Created by: mhoemmen

@trilinos/tpetra Tpetra::Vector and Tpetra::MultiVector have a LocalOrdinal template parameter. The number of rows in a Vector or MultiVector is always supposed to fit in LocalOrdinal. Currently, Tpetra only instantiates and tests LocalOrdinal = int. However, when Tpetra uses KokkosKernels kernels to do vector operations (norms, dot products, and vector updates), these kernels compare the vectors' lengths to INT_MAX at run time and dispatch to a SizeType = int or SizeType = Vec::size_type (always size_t, except for CUDA, where it's int). This is supposed to improve performance (Intel processors especially like 32-bit loop indices). However, this doubles the number of instantiations unnecessarily. It does so even if LocalOrdinal is 64 bits (e.g., LocalOrdinal = long long or long, both signed, while size_t is typically unsigned).

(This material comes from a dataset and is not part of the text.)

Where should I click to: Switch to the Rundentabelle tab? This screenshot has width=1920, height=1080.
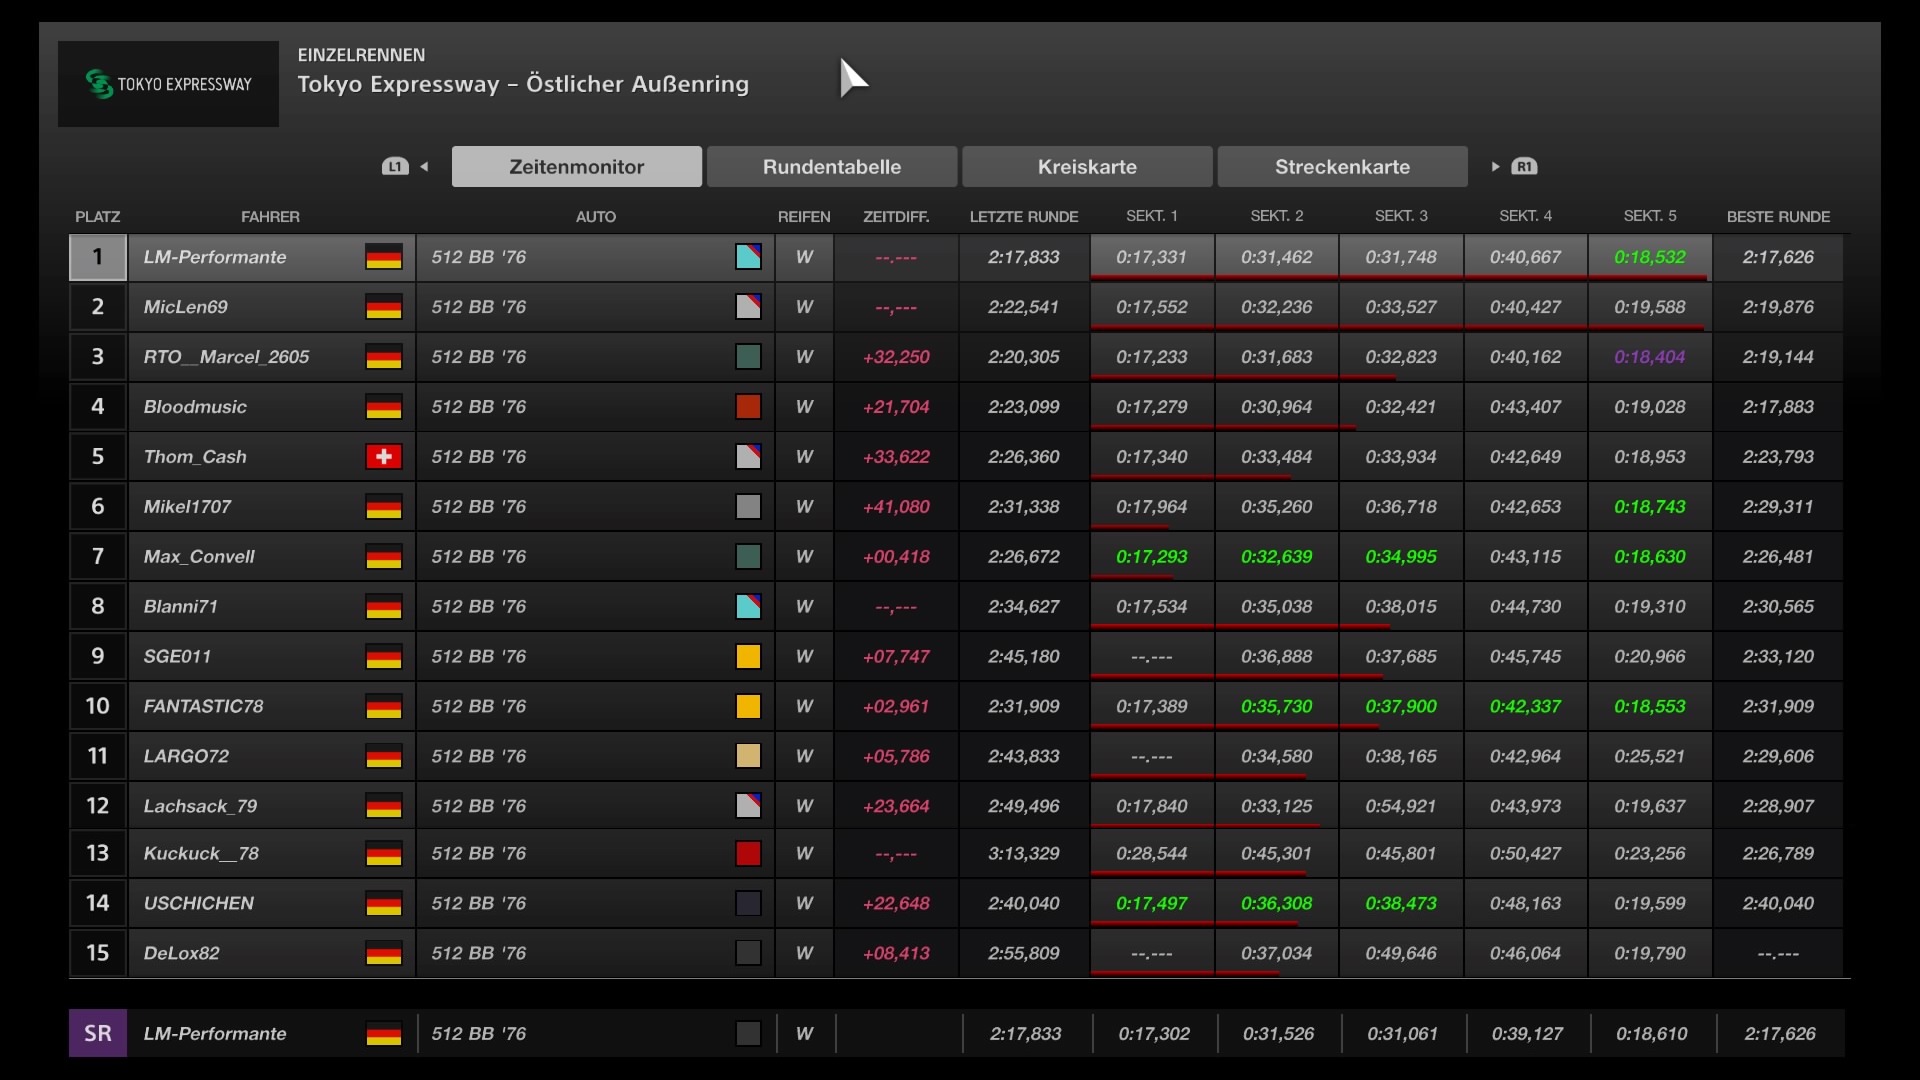[831, 167]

I wrote "single-vector kernels" in the title, because kernels that address entries of a contiguously stored MultiVector using (i,j) indexing may need a larger SizeType than LocalOrdinal. For example, consider a 200-column MultiVector (which we may reasonably encounter in iterative solvers like GMRES) with 10^7 rows. SizeType = int will overflow in this case.

If people want to use KokkosKernels stand-alone, it may make sense for it to dispatch to different instantiations at run time, as a performance optimization. However, I think Tpetra at least needs the ability to turn off this feature at configure or compile time.